Flesh-eating bacteria claims Georgia woman’s leg after zip-line accident

Picture and money jar set up to collect funds for Aimee Copeland of Georgia, who lost her leg after she contracted a flesh-eating bacteria while zip-lining at the Little Tallapoosa River.


A Georgia woman who lost her leg after contracting a rare flesh-eating bacteria after a zip-lining accident could lose more limbs, her family warned.
Aimee Copeland, 24, remains in critical condition at Joseph M. Still Burn Center in Augusta, Ga. nearly a week after suffering a cut on her leg that now threatens her life.
The bacteria causing the disease is “usually not life-threatening,” Dr. Jay Varkey, an epidemiologist at the Emory University School of Medicine, told The Atlanta Journal-Constitution on Wednesday. “It requires a perfect storm of bad circumstances. And when it happens in those rare cases, it can be dramatic.”
Copeland is one of those rare cases: She has had most of her left leg amputated since the horrific May 1 mishap.
The young woman was kayaking with friends along the Little Tallapoosa River in Georgia when the group went zip-lining with a homemade rope, The Journal-Constitution reported.
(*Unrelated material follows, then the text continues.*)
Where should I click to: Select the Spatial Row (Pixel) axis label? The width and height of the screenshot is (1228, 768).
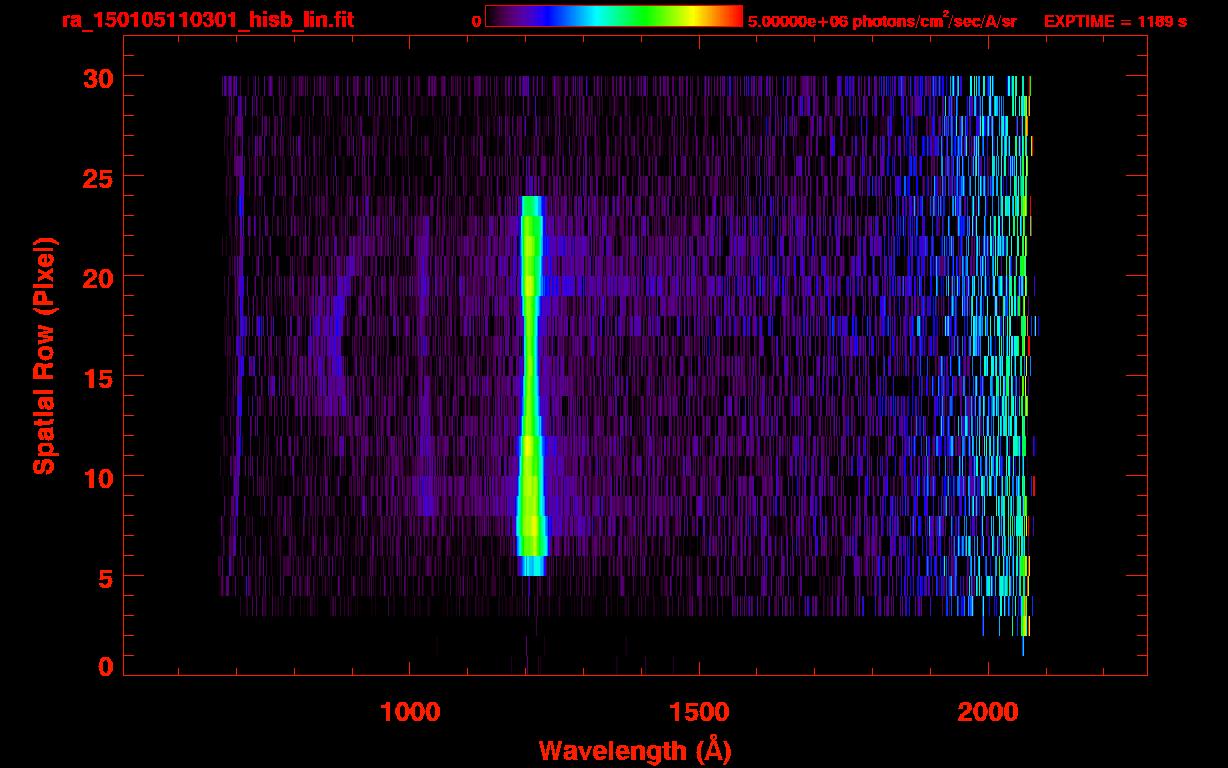44,356
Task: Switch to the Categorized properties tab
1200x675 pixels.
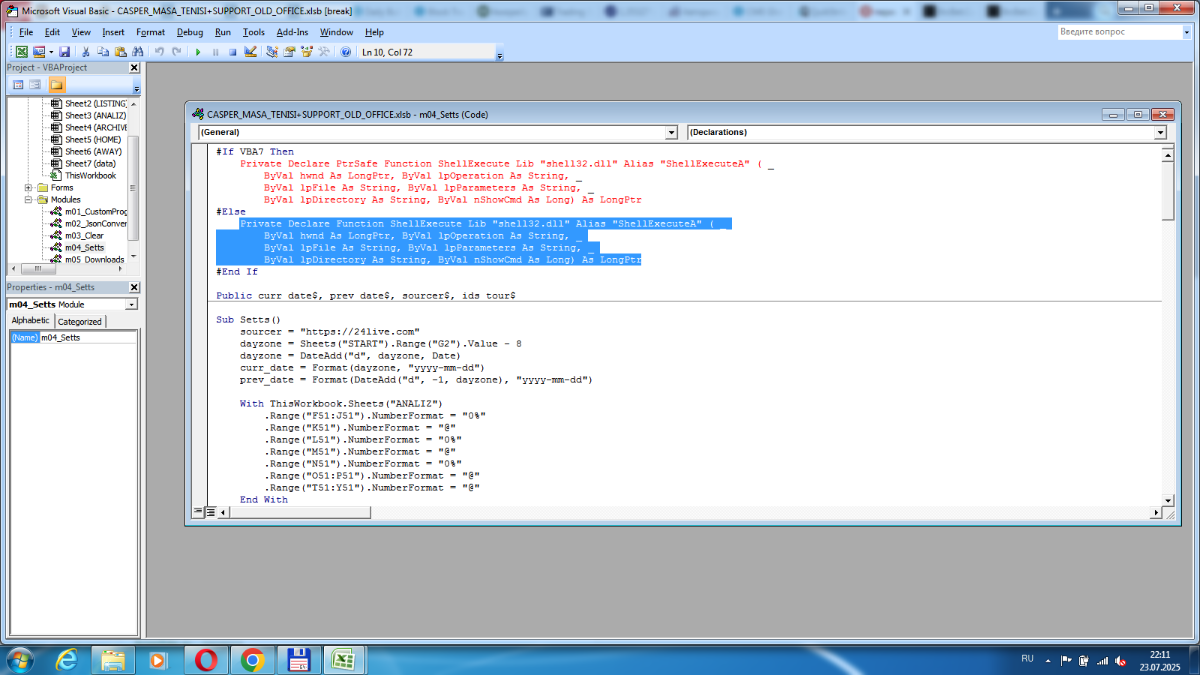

When it was Copeland’s turn, the line snapped, and she fell and cut her leg. Doctors speculate she could have come into contact with the common bacteria — called Aeromonas hydrophila — from the water, where it then entered her body through the gash.
In her case, the bacteria triggered a flesh-eating disease that can dissolve muscle, doctors said.
Copeland, a master’s student at the University of West Georgia, had the cut closed with 22 staples, according to reports. She was sent home with pain killers.
But the unbearable pain didn’t stop, and she returned to the hospital and received antibiotics.
By the end of the week, she had to have her left leg amuptated at the hip after she was diagnosed with an infection called necrotizing fasciitis.
“It’s a miracle she made it past Friday night,” Copeland’s father, Andy, told ABC affiliate WSBTV in Atlanta.
She could still have her hands and right foot amputated because of poor circulation, The Journal-Constitution said.
The number of cases of disease caused by the bacteria is not well-documented, according to the U.S. Food and Drug Administration, and “most cases have been sporadic rather than associated with large outbreaks.”
Andy Copeland wrote on Facebook on Wednesday that well-wishers “should rejoice on this day, because Aimee’s greatest attributes are her incredible intellect and her loving compassion and I am certain that mankind will benefit from both when the tubes are finally removed.”